FIIs to submit weekly data to Sebi on securities lending

Written by fe Bureau | Mumbai | Updated: Jun 30 2010, 07:02am hrs
The Securities & Exchange Board of India (Sebi) has asked foreign institutional investors (FIIs) to submit weekly reports on securities lent to entities abroad instead of daily submission. Any fresh short positions, though, has to be reported to the market regulator immediately.

In October 2008, Sebi had insisted on daily reporting after it found that FIIs were lending securities abroad. Sebi expressed its displeasure over such practices then. But now, with FIIs no longer lending their securities abroad, the regulator did away with daily disclosure requirements.

In 2008, Sebi had told all FIIs to submit information regarding securities lent to entities abroad on a daily basis to bring in more transparency.

However, on reviewing such data, it found FIIs had also sold securities on behalf of entities to whom it had lent. The regulator noted that FIIs had been lending securities to entities other than in the Indian securities market, ie, offshore derivative instruments (ODI) issued abroad. This could be termed as short selling in the Indian securities market.

Subsequently, the regulator expressed also its displeasure on FIIs lending abroad and asked them to reverse their position immediately.

These measures were implemented after Sebi found that around 34 participatory note (PN) issuing FIIs had lent over 3 lakh shares of Reliance Petroleum (RPL) and over 69,400 shares of Educomp Solutions to overseas entities resulting in a short sale in the Indian market.
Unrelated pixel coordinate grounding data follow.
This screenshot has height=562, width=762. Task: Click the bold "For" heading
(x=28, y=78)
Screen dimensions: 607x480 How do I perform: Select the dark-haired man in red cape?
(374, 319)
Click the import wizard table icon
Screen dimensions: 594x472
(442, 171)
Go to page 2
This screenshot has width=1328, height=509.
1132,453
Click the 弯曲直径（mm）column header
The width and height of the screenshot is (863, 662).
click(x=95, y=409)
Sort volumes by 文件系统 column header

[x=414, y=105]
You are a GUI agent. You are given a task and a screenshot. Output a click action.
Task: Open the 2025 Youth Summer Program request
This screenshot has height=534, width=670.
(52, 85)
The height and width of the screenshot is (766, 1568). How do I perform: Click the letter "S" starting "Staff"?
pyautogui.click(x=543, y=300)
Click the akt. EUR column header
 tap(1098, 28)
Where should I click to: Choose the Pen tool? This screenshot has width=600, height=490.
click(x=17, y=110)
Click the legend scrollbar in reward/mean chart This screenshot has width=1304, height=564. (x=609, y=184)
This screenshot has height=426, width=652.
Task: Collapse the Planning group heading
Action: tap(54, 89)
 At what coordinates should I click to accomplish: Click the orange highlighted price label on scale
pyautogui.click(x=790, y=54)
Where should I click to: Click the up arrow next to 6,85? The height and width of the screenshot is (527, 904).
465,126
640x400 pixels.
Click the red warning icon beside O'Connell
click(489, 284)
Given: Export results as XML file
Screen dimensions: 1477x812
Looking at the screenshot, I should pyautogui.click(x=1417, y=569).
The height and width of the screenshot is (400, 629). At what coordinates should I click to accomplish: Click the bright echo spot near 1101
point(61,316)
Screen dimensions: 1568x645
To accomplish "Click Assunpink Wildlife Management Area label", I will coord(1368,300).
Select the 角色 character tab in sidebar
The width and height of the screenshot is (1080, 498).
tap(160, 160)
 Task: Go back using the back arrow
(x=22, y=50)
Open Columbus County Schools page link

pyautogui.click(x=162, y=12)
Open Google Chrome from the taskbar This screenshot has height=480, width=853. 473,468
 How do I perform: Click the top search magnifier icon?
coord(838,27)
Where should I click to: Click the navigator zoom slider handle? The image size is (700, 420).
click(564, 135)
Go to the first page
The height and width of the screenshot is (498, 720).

Participatory Notes (PNs) are derivative instruments held by entities that are otherwise not allowed to invest in the Indian markets by the market regulator. FIIs buy India-based securities and then issue PNs to overseas entities who cannot access the Indian capital market directly. Since the facility of securities lending and borrowing (SLB) scheme was introduced in the Indian markets, the regulator wanted FIIs to use this mechanism instead of lending shares abroad.